In this way, The Twelve’s structure mirrors that of The Passage. However, when the previous novel shifted forward in time, it was jarring and unsatisfying because most of the characters Cronin had spent a hundred or so pages developing had a trivial impact on the events of the much longer future story. That’s not the case in The Twelve. Over the novel’s first third, we are introduced to several geographically displaced characters. Over time, their story lines begin to converge. The stories of these characters have significant ripples in the novel’s later sections.

Sadly, the first third of the novel is by far the best part. From there, the story flashes forward again, first to a tragic event that occurred roughly seventy-five years after the outbreak, then to about 100 years after the outbreak. This convoluted chronology basically means that the main action of The Twelve occurs roughly five years after the primary action of The Passage.

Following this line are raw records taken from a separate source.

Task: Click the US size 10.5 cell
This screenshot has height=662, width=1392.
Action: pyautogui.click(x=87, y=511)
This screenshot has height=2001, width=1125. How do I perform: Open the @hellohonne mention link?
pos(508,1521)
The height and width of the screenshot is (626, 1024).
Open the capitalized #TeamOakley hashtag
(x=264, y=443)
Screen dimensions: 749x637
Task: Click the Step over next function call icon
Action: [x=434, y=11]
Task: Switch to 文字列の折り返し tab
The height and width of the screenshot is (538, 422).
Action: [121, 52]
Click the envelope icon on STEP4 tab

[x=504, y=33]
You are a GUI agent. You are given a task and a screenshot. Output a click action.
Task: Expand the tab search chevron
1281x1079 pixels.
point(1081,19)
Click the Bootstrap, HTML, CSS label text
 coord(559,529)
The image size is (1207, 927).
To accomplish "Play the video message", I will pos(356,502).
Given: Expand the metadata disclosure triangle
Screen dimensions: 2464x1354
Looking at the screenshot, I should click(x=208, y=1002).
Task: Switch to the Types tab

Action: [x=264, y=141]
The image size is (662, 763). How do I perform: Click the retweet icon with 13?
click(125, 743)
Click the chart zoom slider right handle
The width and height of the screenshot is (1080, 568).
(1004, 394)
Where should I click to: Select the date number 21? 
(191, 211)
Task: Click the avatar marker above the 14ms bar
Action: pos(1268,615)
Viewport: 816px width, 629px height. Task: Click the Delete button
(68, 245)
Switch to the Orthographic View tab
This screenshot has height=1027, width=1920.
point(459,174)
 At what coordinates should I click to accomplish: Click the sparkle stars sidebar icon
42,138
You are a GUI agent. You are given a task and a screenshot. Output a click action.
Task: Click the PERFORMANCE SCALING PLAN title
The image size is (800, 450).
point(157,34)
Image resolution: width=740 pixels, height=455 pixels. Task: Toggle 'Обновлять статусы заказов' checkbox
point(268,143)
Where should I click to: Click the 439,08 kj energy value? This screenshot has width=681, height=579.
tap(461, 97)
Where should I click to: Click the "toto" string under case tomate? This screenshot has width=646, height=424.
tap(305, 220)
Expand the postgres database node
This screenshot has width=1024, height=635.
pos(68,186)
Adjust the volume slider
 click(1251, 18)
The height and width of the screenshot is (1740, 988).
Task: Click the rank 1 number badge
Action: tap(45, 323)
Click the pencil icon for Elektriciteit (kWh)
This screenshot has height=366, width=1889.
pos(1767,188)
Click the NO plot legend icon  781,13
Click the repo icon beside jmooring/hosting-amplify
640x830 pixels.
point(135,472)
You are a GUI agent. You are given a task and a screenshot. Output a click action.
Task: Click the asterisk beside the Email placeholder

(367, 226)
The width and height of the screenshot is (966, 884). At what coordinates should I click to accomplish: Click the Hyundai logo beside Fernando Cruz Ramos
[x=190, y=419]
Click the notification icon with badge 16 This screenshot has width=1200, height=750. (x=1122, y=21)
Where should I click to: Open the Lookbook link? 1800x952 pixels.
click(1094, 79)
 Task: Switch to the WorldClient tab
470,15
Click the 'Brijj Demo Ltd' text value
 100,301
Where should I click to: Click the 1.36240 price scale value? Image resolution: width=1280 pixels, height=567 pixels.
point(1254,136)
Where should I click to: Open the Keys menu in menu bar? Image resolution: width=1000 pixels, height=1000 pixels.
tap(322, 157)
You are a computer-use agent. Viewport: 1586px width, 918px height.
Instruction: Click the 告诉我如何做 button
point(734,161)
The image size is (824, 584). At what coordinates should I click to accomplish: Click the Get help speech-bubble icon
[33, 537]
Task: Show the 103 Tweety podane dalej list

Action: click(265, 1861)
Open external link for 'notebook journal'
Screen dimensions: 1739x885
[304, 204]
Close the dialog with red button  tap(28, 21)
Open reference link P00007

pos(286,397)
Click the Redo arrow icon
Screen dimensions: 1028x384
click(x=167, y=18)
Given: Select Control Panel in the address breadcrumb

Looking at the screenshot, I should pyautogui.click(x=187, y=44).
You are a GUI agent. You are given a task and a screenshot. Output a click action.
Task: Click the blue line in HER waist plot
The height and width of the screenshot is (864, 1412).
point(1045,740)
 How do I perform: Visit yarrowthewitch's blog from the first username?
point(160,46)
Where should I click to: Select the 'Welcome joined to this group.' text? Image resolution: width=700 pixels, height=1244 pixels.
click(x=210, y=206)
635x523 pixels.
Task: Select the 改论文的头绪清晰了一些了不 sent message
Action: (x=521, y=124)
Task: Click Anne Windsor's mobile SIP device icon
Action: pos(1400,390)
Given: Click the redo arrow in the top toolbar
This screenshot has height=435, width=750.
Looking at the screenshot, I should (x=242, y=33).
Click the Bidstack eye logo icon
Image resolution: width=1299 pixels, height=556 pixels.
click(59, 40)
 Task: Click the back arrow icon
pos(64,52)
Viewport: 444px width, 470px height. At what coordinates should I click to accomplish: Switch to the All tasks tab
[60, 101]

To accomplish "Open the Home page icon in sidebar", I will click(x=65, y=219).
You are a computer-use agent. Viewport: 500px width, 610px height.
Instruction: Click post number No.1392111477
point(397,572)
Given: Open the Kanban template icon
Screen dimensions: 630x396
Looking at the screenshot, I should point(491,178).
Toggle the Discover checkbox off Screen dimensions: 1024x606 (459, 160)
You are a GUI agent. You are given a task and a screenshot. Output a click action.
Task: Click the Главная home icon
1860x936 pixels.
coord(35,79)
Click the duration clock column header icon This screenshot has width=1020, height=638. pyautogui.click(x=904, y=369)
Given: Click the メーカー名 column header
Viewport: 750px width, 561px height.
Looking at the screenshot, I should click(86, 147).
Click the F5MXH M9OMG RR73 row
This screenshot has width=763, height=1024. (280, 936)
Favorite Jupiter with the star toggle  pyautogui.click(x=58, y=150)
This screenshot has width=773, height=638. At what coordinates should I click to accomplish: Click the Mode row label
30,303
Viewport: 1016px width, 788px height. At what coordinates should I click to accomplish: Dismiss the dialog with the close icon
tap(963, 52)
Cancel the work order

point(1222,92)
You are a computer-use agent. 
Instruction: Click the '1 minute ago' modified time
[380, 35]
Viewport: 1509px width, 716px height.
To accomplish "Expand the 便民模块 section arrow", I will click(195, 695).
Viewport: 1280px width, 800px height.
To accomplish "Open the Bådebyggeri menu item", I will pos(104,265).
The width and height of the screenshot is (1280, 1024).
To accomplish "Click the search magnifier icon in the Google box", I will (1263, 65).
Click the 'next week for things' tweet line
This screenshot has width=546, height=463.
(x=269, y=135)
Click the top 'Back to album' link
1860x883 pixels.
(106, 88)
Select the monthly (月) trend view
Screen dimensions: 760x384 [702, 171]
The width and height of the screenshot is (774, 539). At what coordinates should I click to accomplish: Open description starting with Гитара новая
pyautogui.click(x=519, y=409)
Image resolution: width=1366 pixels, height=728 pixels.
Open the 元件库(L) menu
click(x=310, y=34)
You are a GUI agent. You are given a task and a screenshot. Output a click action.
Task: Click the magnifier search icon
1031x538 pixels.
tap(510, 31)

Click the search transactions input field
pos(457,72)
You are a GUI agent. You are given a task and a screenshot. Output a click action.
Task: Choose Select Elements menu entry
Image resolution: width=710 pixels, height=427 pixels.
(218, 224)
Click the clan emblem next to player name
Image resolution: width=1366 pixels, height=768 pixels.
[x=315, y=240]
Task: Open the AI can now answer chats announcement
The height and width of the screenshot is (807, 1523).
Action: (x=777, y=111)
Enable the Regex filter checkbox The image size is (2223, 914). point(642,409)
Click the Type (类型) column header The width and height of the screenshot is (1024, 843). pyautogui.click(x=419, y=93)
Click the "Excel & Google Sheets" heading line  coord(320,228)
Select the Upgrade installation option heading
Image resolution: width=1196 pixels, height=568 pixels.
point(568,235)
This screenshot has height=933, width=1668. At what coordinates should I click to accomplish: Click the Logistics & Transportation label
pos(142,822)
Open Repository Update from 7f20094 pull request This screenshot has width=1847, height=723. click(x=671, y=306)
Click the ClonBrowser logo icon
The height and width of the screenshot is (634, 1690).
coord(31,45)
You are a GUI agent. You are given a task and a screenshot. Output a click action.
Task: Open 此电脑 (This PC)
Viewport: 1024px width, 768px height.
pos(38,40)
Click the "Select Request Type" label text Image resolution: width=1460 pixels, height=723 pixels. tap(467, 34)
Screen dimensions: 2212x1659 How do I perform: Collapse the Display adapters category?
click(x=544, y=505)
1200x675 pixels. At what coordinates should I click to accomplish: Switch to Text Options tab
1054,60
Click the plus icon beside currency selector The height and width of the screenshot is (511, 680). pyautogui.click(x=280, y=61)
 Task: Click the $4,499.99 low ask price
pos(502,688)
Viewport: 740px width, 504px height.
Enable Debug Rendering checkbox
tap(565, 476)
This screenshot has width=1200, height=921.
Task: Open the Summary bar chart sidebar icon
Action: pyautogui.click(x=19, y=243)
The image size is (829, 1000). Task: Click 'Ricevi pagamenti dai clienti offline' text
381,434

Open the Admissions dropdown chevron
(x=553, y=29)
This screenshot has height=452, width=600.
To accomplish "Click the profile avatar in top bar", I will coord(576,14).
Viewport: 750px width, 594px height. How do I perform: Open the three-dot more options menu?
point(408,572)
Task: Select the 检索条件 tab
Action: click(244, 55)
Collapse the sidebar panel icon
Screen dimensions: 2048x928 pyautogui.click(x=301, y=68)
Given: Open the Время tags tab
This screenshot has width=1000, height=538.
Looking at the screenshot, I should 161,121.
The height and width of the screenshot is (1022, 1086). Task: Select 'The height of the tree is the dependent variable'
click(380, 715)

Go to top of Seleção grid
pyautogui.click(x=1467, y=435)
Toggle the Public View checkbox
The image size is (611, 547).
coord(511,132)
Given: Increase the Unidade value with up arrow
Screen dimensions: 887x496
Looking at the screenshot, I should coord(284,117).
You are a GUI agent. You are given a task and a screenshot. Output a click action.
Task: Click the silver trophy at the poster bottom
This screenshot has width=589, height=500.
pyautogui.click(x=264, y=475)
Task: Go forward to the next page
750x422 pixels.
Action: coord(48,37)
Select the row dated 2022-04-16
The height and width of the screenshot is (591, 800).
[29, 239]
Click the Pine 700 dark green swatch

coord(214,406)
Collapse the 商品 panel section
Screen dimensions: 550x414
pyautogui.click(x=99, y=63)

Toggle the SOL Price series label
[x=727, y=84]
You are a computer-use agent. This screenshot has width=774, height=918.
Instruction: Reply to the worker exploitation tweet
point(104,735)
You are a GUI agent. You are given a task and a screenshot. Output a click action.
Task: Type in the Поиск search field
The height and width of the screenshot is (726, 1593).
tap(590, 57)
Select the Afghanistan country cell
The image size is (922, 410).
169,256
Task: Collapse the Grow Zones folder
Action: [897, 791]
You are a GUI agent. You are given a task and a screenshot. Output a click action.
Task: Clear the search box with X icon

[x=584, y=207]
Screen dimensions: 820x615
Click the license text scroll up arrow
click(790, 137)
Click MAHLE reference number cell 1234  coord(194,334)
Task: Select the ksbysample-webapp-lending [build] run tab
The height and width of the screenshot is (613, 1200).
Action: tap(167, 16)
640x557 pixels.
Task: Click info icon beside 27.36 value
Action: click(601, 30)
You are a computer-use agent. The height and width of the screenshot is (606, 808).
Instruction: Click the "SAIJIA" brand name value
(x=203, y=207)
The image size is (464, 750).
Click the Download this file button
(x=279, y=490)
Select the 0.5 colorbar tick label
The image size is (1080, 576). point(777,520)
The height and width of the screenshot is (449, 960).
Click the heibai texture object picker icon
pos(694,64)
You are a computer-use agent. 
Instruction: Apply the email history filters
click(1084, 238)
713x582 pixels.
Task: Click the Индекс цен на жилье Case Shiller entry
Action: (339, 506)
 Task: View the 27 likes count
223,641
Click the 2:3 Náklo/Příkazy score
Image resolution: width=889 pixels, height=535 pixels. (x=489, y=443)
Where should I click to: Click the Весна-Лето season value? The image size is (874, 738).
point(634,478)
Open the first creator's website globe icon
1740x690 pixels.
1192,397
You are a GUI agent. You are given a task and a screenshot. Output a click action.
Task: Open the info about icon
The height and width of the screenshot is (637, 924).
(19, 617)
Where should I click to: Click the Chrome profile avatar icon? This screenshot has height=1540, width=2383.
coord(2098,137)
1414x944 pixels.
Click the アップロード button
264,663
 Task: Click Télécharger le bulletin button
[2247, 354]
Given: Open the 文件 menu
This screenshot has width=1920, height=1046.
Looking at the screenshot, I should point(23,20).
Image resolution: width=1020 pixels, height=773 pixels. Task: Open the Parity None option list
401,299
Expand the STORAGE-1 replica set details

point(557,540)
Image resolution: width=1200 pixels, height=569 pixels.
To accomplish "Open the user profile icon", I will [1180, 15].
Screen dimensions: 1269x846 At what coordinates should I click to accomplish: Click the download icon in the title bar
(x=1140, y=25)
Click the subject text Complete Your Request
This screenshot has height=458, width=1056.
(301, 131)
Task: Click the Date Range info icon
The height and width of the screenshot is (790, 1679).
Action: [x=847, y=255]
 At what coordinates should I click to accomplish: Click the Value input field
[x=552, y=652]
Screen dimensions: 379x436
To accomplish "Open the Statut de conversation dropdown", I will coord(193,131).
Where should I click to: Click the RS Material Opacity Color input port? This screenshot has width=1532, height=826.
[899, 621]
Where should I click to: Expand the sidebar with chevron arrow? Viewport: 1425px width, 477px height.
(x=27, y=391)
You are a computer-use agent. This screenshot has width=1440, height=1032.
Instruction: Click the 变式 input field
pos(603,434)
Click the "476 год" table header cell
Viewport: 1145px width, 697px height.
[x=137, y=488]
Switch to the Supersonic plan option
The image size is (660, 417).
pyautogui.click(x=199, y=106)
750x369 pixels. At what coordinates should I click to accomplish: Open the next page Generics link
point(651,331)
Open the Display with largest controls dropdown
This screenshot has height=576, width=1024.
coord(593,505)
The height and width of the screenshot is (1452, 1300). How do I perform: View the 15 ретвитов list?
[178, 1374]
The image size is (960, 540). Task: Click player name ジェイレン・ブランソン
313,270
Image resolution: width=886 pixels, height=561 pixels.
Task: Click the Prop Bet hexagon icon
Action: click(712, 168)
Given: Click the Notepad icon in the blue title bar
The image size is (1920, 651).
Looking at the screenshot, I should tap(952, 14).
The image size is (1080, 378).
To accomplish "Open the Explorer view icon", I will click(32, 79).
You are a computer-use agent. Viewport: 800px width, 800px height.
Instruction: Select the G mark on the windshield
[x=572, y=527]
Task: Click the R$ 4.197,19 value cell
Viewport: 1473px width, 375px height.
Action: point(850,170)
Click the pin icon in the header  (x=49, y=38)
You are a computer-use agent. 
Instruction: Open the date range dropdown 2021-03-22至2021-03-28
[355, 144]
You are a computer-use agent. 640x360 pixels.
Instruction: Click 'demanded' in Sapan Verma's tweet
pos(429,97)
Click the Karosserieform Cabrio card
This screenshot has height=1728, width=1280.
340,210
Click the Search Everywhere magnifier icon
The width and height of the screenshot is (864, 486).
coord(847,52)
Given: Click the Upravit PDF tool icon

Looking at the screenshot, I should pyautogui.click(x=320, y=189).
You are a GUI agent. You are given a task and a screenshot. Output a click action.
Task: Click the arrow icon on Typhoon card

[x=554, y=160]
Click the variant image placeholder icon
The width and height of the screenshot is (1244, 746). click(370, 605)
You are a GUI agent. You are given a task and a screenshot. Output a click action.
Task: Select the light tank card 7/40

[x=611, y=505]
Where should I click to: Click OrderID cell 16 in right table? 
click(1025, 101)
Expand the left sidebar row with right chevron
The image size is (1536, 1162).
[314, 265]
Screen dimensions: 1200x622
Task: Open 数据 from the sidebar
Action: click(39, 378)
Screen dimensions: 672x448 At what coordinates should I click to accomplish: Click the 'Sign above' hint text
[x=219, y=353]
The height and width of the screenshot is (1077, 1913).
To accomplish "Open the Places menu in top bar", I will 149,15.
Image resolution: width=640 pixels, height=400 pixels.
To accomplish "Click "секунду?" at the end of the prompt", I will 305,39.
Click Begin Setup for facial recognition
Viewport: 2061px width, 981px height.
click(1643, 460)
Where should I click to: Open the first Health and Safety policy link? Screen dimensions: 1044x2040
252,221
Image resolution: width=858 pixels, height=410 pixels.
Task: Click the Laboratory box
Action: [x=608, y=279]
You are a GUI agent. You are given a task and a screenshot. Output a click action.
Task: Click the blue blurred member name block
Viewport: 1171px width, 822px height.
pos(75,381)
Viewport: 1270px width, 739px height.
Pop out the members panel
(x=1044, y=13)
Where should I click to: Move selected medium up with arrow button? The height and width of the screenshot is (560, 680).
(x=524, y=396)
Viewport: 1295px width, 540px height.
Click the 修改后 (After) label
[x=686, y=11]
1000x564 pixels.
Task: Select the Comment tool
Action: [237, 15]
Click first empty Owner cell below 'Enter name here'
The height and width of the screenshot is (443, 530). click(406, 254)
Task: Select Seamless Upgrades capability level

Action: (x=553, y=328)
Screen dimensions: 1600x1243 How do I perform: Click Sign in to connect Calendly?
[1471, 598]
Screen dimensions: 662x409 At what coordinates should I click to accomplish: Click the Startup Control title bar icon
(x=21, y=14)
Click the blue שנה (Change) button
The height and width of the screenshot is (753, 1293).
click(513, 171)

If you are at all like me, it has been two years since you read The Passage (and, to be clear, if you have not read the first novel, you will get almost nothing out of this one). Two years isn’t that long, but I found myself going to Wikipedia to remember exactly who in the novel’s enormous cast was who, and what they had done in the first book. The Twelve does include a brief summary of events at the beginning, but I still felt adrift. This is partially my fault as a reader, but it also points to just how much stuff there is going on in this book. Worse, we aren’t picking up with these characters immediately after The Passage. Five years have passed, and Cronin largely leaves it up to context clues to fill in the narrative gap between the stories. Characters are not where we remember them, but their backstories are still vitally important to understanding their current situations.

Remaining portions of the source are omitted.